There is also a difference between just holding views and deciding to launch them into the public domain. Folau can think what he likes; it is only when he posts his private views in the social media that they have a wider and social impact - one that is not accidental, but intended - and they become a legitimate target for criticism and comment.
It is not unusual to find that views like these will attract censure in a number of ways. The law, for example, provides that the public expression of certain kinds of views can attract legal consequences - either because they are seen to be harmful to the cohesion of our society, or because they treat unfairly and denigrate particular groups or individuals, so that their standing in the eyes of others will suffer or they will themselves suffer a loss of self-esteem.
At this point, Folau's case introduces a further complication. No one doubts that Folau's online statements denigrated and traduced certain groups of people, and were intended to do so. But, his supporters argue, his statements reflect his religious beliefs.
To preserve his own freedom of religious belief, they say, he must be free to broadcast, even to preach and seek support for the message that he believes he has received from his god, whatever its detrimental effect on others.
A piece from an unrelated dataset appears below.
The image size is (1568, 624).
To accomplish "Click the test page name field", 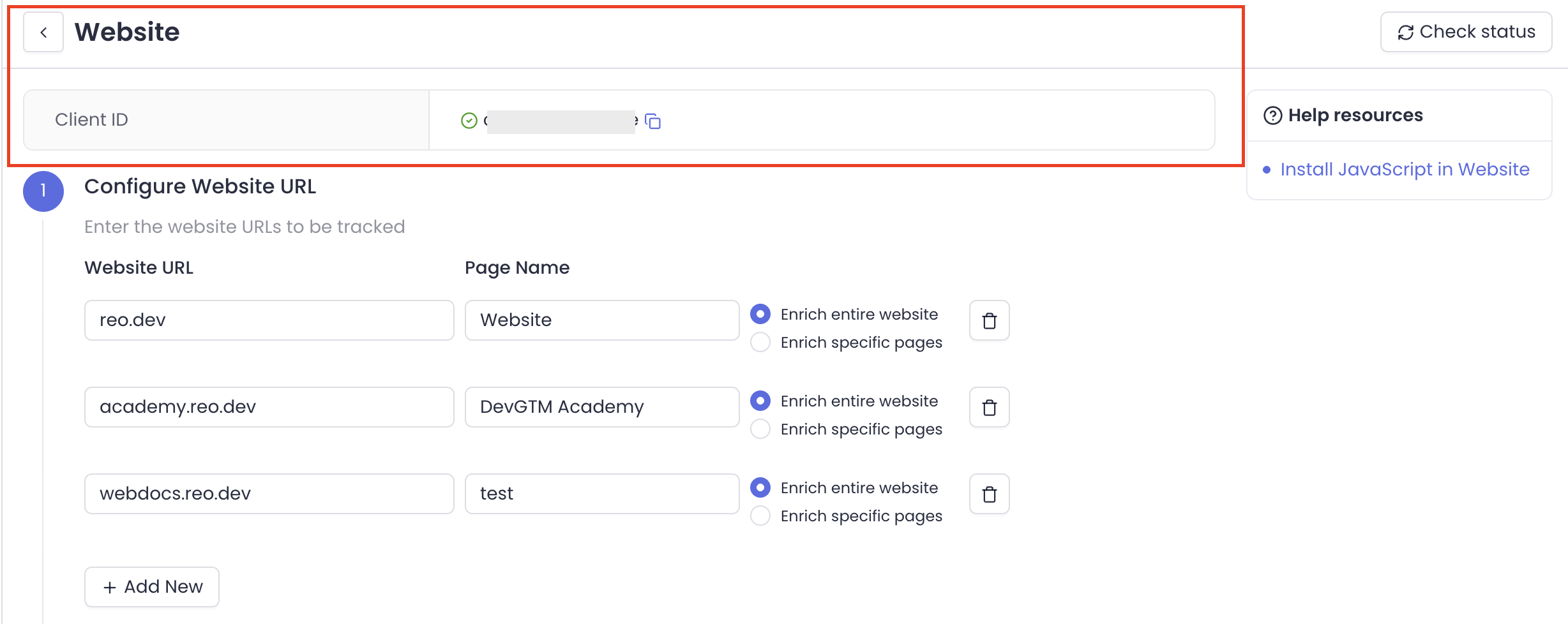I will [601, 494].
It is just too bad, they say, if those who do not share his religious beliefs feel offended or threatened by, or are harmed by, what he says. His freedom to proselytise on behalf of his religion should not be limited.
But a blanket "free pass" for offensive and harmful views on the ground that they emanate from sincerely held religious beliefs could be exploited by almost anyone. A claim that a certain view is an expression of a particular religious belief rests, in any case, on nothing more than the claim of the person making it that his religion requires it of him. Whatever its provenance, it is still a statement made by that individual - and one for which personal responsibility must be accepted.
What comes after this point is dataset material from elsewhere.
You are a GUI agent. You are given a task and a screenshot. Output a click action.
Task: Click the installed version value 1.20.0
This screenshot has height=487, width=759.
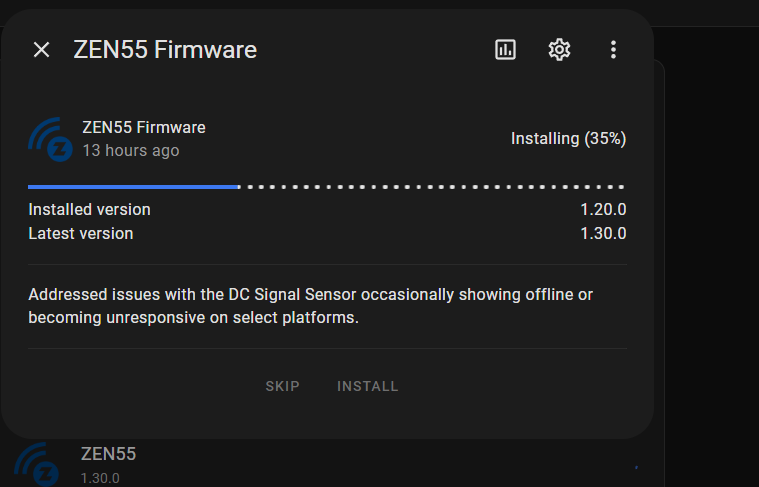coord(603,210)
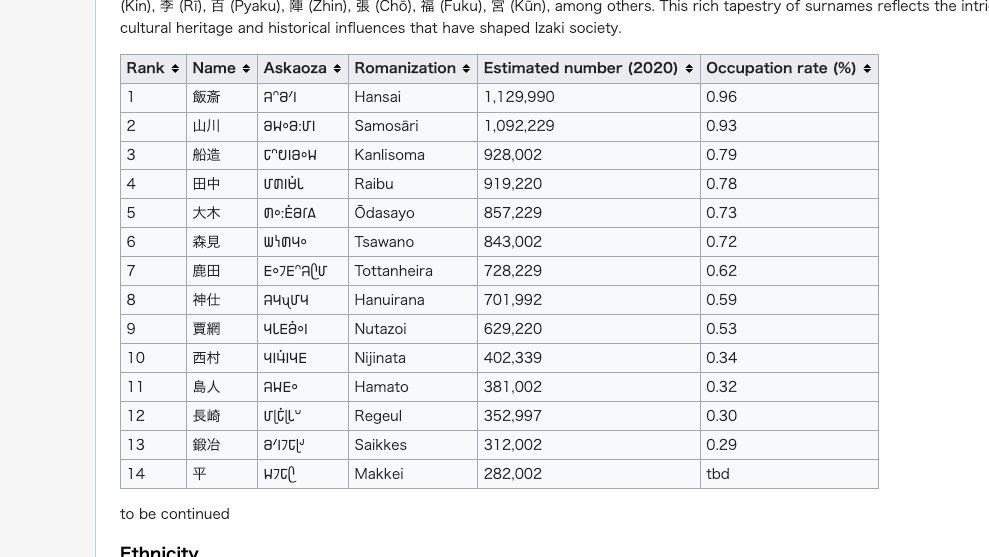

It should still be judged by the same standards as are applied by our society to all statements and claims; investing a contentious view with some supposed divine authority on the say-so of the person making it should not render it immune to the judgment that would ordinarily be applied.
Israel Folau was literally careless about the harm and distress he caused to many (sometimes vulnerable) people - the very antithesis, one might have thought, of a Christian attitude - and is apparently ready to pay the price for expounding his beliefs. We should take him at his word.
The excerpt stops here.